In your copy of the entries, please include no pictures and return every word exactly.

——————

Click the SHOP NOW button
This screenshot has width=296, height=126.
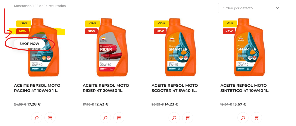(x=29, y=44)
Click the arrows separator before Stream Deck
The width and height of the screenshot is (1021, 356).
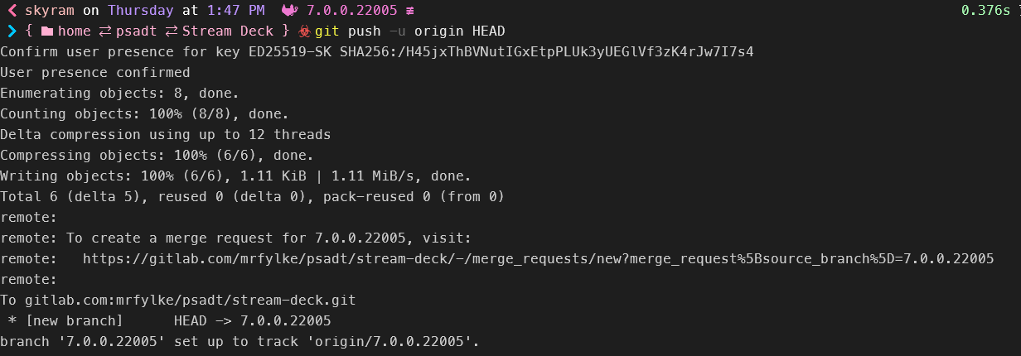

——————

**Exercise solution:**
Click the SHOP NOW button
This screenshot has width=296, height=126.
(x=29, y=44)
Click the arrows separator before Stream Deck
The width and height of the screenshot is (1021, 356).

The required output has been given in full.